Stand: 26.04.2017 19:19 Uhr

Einbrüche, Diebstahl und Betrug gehen zurück - doch deutlich mehr Gewalt und so viele politisch motivierte Straftaten wie noch nie: Innenminister de Maizière hat die Kriminalstatistik 2016 präsentiert. Im Fokus dabei sind auch Zuwanderer.
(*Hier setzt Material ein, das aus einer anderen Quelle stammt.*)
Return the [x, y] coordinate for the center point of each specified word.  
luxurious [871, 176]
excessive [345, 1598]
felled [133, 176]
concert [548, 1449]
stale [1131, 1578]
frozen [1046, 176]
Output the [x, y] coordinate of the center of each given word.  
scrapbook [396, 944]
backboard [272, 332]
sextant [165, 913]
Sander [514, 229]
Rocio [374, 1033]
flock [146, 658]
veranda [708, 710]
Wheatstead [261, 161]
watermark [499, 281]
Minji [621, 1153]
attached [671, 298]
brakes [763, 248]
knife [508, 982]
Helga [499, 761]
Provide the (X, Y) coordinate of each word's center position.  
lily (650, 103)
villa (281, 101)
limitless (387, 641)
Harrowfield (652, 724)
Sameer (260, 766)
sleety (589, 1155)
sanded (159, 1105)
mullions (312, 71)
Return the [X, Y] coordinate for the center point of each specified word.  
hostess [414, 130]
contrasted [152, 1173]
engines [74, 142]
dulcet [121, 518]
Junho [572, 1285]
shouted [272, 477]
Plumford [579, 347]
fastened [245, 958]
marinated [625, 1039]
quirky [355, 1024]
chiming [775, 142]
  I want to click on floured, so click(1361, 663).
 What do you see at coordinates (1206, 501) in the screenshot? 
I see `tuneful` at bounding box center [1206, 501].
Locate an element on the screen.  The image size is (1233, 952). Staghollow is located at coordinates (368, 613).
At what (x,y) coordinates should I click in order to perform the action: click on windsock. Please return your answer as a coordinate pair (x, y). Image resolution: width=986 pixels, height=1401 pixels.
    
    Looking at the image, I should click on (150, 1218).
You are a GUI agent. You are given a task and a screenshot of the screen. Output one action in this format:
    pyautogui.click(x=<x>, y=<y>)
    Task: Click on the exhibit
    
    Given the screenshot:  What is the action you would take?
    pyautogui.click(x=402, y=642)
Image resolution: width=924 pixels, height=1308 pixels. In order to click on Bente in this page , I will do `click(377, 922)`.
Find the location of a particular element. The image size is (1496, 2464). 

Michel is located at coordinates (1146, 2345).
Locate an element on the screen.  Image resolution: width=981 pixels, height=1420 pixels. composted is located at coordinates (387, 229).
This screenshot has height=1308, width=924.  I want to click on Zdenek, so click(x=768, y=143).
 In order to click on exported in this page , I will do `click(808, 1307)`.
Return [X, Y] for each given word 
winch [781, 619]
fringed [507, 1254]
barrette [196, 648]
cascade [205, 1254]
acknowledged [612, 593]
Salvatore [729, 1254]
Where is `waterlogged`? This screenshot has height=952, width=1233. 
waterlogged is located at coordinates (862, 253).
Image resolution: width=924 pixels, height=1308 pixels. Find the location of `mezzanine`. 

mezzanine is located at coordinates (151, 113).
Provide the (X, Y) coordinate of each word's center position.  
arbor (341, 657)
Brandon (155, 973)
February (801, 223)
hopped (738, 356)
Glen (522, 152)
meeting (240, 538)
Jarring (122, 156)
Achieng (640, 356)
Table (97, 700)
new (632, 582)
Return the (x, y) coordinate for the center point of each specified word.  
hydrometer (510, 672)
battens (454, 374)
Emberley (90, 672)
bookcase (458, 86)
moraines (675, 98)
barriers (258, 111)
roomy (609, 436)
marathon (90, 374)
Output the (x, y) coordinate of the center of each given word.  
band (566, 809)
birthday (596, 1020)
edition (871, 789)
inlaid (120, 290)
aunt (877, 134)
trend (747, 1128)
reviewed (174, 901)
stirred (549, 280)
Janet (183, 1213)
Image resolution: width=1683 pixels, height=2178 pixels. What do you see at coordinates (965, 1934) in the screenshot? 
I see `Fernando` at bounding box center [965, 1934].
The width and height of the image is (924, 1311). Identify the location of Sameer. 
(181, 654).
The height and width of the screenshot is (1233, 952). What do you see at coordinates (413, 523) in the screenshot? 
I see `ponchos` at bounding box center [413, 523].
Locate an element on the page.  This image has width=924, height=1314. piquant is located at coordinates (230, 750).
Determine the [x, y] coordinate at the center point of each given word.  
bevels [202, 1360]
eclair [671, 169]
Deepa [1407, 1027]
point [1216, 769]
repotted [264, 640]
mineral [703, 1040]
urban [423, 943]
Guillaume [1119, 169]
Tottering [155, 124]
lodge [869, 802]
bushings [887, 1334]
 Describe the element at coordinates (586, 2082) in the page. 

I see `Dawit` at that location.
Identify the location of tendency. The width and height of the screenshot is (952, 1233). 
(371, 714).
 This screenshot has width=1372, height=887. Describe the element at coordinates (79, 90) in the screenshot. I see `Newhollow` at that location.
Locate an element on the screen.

Von Peter Mücke, ARD-Hauptstadtstudio Berlin

"Viel Licht und viel Schatten": Das ist Lieblingsbild von Bundesinnenminister Thomas de Maizière, wenn es um die Kriminalität in Deutschland geht. Insgesamt sind mit 6,37 Millionen 2016 in etwa so viele Straftaten registriert worden wie im Vorjahr. Doch bei den unterschiedlichen Delikten hat sich einiges verändert, sagte de Maizière: "Weniger Wohnungseinbrüche, weniger Ladendiebstähle, weniger Betrugsdelikte. Aber mehr Gewaltdelikte aller Art."

Zugenommen hat vor allem die gefährliche und schwere Körperverletzung: sie stieg um fast zehn Prozent. Bei Mord, Totschlag und Töten auf Verlangen liegt das Plus sogar bei 14,3 Prozent. Bei Vergewaltigung und sexueller Nötigung gab es einen Anstieg um fast 13 Prozent. Für de Maizière auch ein Indiz für eine wachsende Verrohung der Gesellschaft: "Alle Teile dieser Gesellschaft sind hier gefragt, der zunehmenden Verrohung und jeder Form von Hass und Gewalt entschieden entgegenzutreten - auf unseren Straßen und auch im Internet."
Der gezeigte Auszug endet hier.